#### The request
Express the lines below, from the line with "Task: Click the Check" to the line with "I will 118,19.", as a two-column CSV with the columns request and answer, one row per request, each value in its own quoted field with line breaks replaced by spaces.

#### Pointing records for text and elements
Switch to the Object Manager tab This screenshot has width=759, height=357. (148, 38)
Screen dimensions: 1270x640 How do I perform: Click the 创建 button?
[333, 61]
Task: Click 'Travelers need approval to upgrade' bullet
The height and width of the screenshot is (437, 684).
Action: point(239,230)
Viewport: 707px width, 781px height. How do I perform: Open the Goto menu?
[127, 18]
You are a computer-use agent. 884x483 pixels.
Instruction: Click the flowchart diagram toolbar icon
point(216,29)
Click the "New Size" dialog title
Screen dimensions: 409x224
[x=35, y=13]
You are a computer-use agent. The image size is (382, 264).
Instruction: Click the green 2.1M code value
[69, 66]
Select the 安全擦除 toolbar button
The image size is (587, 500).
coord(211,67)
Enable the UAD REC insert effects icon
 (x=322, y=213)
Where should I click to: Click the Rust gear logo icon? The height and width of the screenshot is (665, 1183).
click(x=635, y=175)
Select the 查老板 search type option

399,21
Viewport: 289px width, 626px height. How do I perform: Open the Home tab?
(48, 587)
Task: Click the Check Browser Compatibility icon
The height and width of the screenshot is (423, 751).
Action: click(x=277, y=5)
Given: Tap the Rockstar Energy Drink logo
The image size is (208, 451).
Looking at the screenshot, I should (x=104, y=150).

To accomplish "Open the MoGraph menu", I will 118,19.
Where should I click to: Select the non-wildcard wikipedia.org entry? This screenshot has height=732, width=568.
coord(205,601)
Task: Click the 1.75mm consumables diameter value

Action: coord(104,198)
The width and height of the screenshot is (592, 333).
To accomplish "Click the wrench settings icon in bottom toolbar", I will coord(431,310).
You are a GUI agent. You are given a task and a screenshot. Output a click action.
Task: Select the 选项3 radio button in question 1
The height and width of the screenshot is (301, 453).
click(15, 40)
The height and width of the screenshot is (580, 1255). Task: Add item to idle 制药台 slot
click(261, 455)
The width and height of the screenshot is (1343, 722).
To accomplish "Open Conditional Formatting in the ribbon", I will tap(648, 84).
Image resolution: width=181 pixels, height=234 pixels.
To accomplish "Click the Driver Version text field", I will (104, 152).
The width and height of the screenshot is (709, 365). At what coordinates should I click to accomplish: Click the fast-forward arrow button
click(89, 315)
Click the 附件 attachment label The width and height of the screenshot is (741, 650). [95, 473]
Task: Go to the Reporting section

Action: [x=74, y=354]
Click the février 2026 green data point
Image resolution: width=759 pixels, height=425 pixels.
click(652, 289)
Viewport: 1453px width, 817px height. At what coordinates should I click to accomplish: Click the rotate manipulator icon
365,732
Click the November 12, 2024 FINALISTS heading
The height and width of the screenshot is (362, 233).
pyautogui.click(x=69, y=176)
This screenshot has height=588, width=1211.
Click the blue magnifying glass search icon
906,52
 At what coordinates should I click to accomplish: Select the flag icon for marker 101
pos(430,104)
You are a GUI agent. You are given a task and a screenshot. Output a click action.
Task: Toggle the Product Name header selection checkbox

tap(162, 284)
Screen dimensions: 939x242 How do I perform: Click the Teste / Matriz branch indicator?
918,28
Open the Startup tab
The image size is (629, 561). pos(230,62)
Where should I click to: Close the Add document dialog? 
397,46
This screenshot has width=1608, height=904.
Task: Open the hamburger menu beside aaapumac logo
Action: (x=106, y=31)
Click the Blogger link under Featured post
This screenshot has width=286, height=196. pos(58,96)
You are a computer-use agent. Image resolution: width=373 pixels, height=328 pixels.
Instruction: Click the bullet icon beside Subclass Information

#### Finished exercise
request,answer
"Task: Click the Check Browser Compatibility icon The height and width of the screenshot is (423, 751).","Action: click(x=277, y=5)"
"Given: Tap the Rockstar Energy Drink logo The image size is (208, 451).","Looking at the screenshot, I should (x=104, y=150)."
"To accomplish ""Open the MoGraph menu"",","I will 118,19."